Because the fact is this: Maradona owes the Italian state 40 million euros. It is a story more than twenty years old, a past that presents a heavy bill, one of the many legacies and ruins left by the Pibe de Oro behind it, along its wake, in the roaring 80s of Naples and Naples. He, Careca and Alemao, the three foreign champions who, between strokes of genius and pennies, made an entire city dream, had created shell companies abroad to exploit their image.

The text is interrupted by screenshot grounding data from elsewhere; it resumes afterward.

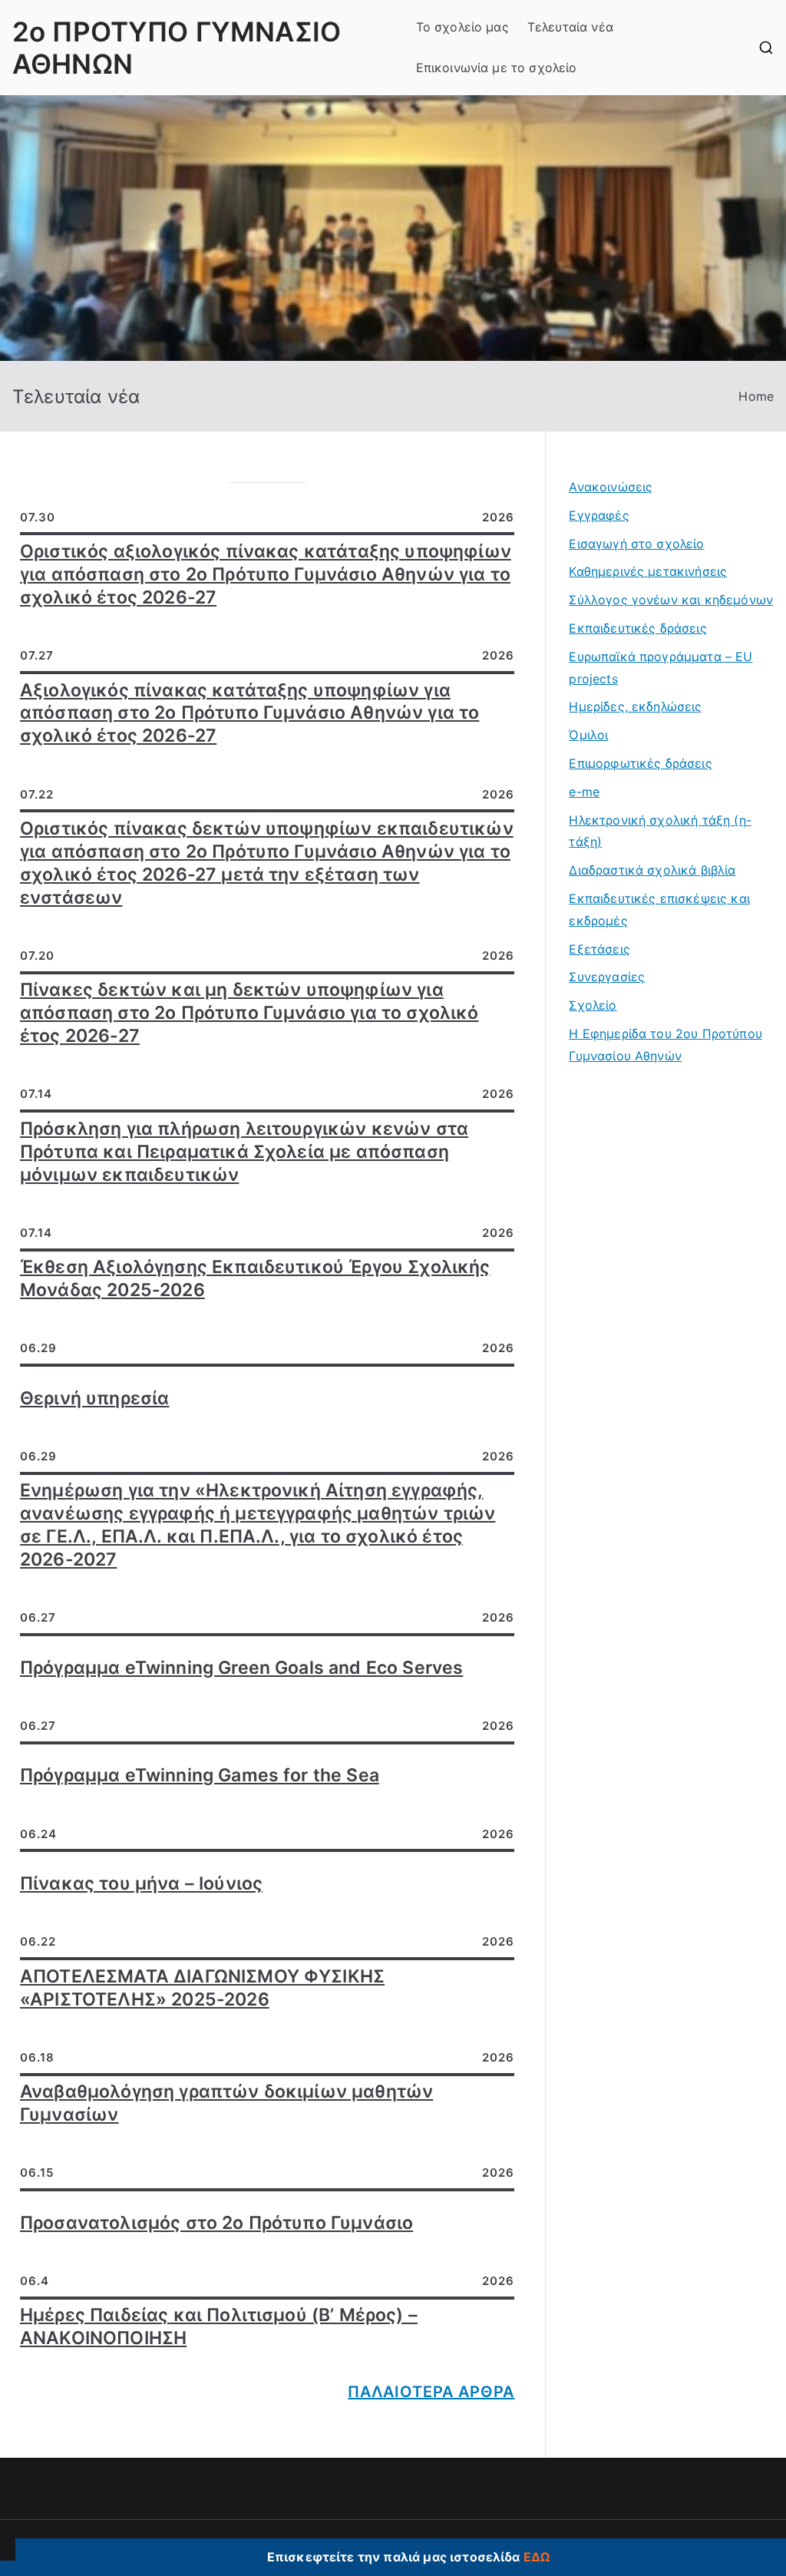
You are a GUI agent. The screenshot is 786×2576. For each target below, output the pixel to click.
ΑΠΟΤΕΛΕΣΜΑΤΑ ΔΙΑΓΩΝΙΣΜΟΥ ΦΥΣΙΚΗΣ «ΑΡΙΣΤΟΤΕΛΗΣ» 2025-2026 (202, 1988)
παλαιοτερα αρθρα (431, 2392)
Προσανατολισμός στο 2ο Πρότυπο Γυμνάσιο (216, 2223)
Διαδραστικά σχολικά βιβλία (652, 870)
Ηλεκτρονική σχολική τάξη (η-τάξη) (660, 831)
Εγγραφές (599, 515)
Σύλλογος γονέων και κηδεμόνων (671, 599)
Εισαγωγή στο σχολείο (636, 543)
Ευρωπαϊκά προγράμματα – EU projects (660, 667)
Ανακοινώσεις (610, 486)
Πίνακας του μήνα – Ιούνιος (141, 1883)
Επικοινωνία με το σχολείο (496, 67)
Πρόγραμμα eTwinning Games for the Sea (199, 1775)
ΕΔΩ (536, 2556)
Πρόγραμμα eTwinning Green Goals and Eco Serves (241, 1667)
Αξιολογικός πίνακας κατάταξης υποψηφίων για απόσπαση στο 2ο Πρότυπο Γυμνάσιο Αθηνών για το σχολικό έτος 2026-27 (249, 713)
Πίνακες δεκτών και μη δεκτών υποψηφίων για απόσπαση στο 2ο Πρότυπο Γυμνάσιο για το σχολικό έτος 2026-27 (249, 1013)
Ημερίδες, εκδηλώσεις (635, 706)
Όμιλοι (588, 734)
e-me (584, 791)
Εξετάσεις (599, 949)
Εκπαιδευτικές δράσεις (637, 628)
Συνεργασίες (607, 976)
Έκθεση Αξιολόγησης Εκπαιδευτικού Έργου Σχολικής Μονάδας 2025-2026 (255, 1278)
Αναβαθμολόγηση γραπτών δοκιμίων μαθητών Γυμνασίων (226, 2103)
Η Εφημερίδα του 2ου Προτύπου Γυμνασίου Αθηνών (665, 1044)
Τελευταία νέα (570, 27)
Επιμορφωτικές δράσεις (640, 763)
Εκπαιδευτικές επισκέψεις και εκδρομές (659, 909)
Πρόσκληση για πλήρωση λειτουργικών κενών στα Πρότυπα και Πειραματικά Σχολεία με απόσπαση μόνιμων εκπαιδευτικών (244, 1151)
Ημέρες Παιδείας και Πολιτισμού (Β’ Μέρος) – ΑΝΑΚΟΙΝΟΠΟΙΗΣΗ (219, 2326)
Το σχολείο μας (462, 27)
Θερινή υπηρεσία (94, 1398)
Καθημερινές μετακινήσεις (648, 571)
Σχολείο (592, 1005)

When the taxman began to mark them, Alemao and Careca agreed, while he, Diego tore up the notification like any of his opponents, one who would never have had the courage to make up for it.

Only that Since then, Equitalia has branded him as tight as if he were Claudio Gentile, at the cost of ripping the shirt (or the earrings, or the Rolex, out of the metaphor) off him, like one of those old-fashioned defenders who draws a line on the grass with his studs, two parallel furrows like the cut of a razor, and tells you to steer clear, away from the area. Over there I have no legs to chase you, but if you cross the line it's your problem.

"Siempre la same historia con l'Italia", a penalty area crowded with mastiffs that you enter at your own risk, a marking from which you can't escape even if you're a champion. “I lost twenty years of love” says Diego, and then Pibe invokes clemency, not an amnesty, but a clarification, "to find a final peace with the tax authorities and with all of Italy", an agreement that allows him to return to Naples. Then he closes with a classic stroke of his, a touch below the left foot dusted with populism and sweetness: “I would like a more humane taxman for all citizens".

Despite the heartfelt defenses of Bagni and Mauro (a former parliamentarian, just to remind us), it seems unlikely that Maradona can obtain privileged treatment, in these strange times in which for most citizens (let's say the honest ones) the tax collector risks becoming, instead of the mournful bogeyman he historically represents, a popular hero, as is happening in Befera.

Maybe this dribbling won't succeed, and maybe rightly so. But that's okay, there's always another run-up, another rush and another game. It's never the last. You fall and get back up, Maradona has always done it. Infinite children carry the world on their shoulders and then, at the exact moment they can no longer support it, they drop it. They pass, live and burn. Someone else will take care of it, then, to collect ashes and shards.